WHAT IS EXPECTED: Quote the passage of the engine control patent page below that opens with the words containing "2 . The system" and closes with "the combustion chamber.".

US2026078710A1PendingUtilityA1

Engine control system and methods

92
Assignee: ARCTIC CAT INCPriority: Aug 9, 2019Filed: Nov 24, 2025Published: Mar 19, 2026
Est. expiryAug 9, 2039(~13.1 yrs left)· nominal 20-yr term from priority
F02D 13/0242F02D 2200/021F02D 2200/08F02D 2200/0602F02D 2200/703F02D 2200/101F02D 2200/0614F02D 2200/0404F02B 33/04F02B 33/28F02P 9/00F02D 41/0007F02D 41/086F02D 41/009F02D 41/30F02D 2400/04F02P 5/1502F02D 9/04F02D 2200/0606F02D 41/2422F02P 5/045F02D 41/1406F02D 41/34F02D 41/08
92
PatentIndex Score
0
Cited by
0
References
0
Claims

Abstract

Embodiments describe a method of controlling a two-stroke internal combustion engine is shown. The method includes selecting one set of two or more sets of engine parameter inputs or a weighted value of two or more sets of engine parameter inputs, determining an engine output parameter from the selection, and utilizing the determined engine output parameter to control one or more engine operations; re-selecting one set of two or more sets of engine parameter inputs or a weighted value of two or more sets of engine parameter inputs during engine operation, utilizing the reselected output parameters to adjust one or more engine operations. Each set of engine parameter inputs includes a direct measurement of crankcase pressure and engine speed and optionally one or more of barometric pressure, exhaust valve position, air temperature, engine coolant temperature, exhaust temperature, boost pressure, crankshaft position and direction of rotation, humidity, fuel pressure, fuel temperature, detonation sensor level, exhaust oxygen content, and throttle valve angle.

Claims

exact text as granted — not AI-modified
What is claimed is: 
     
         1 . A two-stroke internal combustion engine system, comprising:
 a crankcase defining a crankcase volume and housing a crankshaft;   a cylinder defining a combustion chamber and housing a reciprocating piston coupled to the crankshaft;   at least one transfer port passage in fluid communication with the crankcase volume to the combustion chamber;   at least one crankcase pressure sensor fluidly coupled to the at least one transfer port passage at a location between the crankcase volume and a transfer port outlet into the combustion chamber, the at least one crankcase pressure sensor being configured to generate a signal representative of a crankcase pressure during a compression phase of the crankcase; and   an engine control unit configured to receive the signal generated by the at least one crankcase pressure sensor and to control at least one engine operating parameter based at least in part on the signal.   
     
     
         2 . The system of  claim 1 , further comprising:
 an air intake passage in fluid communication with the crankcase volume and including an air intake valve; and   a fuel injection system in fluid communication with at least one of the air intake passage, the crankcase volume, the transfer port passage, and the combustion chamber.

DATA:
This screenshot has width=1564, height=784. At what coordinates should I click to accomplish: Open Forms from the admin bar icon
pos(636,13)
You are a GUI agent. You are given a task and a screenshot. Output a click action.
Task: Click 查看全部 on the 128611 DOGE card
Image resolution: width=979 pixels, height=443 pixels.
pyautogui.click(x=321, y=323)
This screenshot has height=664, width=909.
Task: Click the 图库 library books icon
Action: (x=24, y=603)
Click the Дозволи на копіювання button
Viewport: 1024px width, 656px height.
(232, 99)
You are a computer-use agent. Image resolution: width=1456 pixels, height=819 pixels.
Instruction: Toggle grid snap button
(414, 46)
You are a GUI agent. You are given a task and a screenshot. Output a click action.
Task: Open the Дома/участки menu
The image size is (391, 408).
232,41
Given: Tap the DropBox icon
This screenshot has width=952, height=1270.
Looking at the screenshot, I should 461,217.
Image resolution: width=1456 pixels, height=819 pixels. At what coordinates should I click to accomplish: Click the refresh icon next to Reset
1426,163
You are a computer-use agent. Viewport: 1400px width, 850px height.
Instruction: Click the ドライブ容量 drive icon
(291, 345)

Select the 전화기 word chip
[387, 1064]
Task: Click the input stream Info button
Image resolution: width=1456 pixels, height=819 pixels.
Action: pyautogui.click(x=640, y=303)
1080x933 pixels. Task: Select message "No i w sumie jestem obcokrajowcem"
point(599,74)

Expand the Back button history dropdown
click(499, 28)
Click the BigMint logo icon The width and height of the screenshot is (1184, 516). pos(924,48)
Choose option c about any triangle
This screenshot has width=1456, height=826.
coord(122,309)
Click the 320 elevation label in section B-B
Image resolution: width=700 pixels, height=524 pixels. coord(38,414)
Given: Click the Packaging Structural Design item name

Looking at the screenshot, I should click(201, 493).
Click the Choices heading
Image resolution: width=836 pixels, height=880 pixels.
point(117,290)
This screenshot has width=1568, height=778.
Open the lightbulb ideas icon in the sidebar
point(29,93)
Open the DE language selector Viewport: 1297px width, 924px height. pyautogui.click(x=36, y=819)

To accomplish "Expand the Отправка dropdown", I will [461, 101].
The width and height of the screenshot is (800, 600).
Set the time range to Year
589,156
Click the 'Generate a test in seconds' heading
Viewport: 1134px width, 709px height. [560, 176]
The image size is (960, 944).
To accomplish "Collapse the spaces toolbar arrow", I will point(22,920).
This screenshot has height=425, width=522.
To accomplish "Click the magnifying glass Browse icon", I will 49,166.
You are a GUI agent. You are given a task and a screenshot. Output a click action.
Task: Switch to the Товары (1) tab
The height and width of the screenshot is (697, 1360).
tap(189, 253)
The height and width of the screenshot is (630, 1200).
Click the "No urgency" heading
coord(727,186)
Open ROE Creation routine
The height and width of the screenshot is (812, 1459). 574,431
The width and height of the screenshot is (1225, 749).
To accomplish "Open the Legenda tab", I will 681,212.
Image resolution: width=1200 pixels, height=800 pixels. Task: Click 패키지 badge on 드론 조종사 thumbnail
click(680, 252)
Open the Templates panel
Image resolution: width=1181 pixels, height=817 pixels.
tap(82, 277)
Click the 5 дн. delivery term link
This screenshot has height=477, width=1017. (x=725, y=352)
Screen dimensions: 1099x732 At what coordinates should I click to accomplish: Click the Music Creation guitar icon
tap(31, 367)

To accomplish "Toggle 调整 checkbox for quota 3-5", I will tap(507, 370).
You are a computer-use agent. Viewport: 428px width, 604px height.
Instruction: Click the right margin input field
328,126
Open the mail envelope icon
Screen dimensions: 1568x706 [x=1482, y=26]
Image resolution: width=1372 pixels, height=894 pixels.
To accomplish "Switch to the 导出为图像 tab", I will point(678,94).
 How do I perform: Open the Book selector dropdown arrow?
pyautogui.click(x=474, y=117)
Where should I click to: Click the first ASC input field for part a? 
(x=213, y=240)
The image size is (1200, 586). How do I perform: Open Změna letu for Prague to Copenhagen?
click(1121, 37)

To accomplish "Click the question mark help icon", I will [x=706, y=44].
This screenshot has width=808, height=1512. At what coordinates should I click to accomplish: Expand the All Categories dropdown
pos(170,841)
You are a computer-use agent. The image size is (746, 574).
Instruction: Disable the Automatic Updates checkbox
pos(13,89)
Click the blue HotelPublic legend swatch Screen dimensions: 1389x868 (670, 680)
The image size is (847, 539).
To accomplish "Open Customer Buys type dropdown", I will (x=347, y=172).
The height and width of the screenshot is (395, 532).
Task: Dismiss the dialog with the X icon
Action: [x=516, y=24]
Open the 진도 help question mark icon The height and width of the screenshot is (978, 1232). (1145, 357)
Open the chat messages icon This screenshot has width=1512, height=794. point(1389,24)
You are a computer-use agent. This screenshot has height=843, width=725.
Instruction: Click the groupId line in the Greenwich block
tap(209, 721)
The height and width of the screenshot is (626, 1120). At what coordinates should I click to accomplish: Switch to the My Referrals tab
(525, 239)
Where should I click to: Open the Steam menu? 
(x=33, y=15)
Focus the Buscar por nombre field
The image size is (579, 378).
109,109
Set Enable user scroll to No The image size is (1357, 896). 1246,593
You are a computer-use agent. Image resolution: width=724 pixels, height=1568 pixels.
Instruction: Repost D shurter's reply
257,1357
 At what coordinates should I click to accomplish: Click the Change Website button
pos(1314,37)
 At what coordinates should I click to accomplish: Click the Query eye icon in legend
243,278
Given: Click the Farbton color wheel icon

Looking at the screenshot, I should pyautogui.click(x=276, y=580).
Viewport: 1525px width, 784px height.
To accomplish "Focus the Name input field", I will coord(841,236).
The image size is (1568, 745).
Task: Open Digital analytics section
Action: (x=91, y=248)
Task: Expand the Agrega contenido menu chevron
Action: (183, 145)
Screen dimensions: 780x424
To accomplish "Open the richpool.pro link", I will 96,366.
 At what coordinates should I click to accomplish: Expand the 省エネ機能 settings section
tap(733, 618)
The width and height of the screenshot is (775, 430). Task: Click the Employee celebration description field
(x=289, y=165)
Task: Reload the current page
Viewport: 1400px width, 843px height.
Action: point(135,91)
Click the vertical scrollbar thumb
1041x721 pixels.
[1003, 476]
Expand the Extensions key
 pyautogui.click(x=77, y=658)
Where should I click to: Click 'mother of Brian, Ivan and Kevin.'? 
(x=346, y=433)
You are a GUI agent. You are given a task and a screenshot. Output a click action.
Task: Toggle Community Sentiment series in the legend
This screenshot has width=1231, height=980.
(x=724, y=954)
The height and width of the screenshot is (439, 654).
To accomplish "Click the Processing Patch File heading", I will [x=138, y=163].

EXERCISE SOLUTION:
2 . The system of  claim 1 , further comprising:
 an air intake passage in fluid communication with the crankcase volume and including an air intake valve; and   a fuel injection system in fluid communication with at least one of the air intake passage, the crankcase volume, the transfer port passage, and the combustion chamber.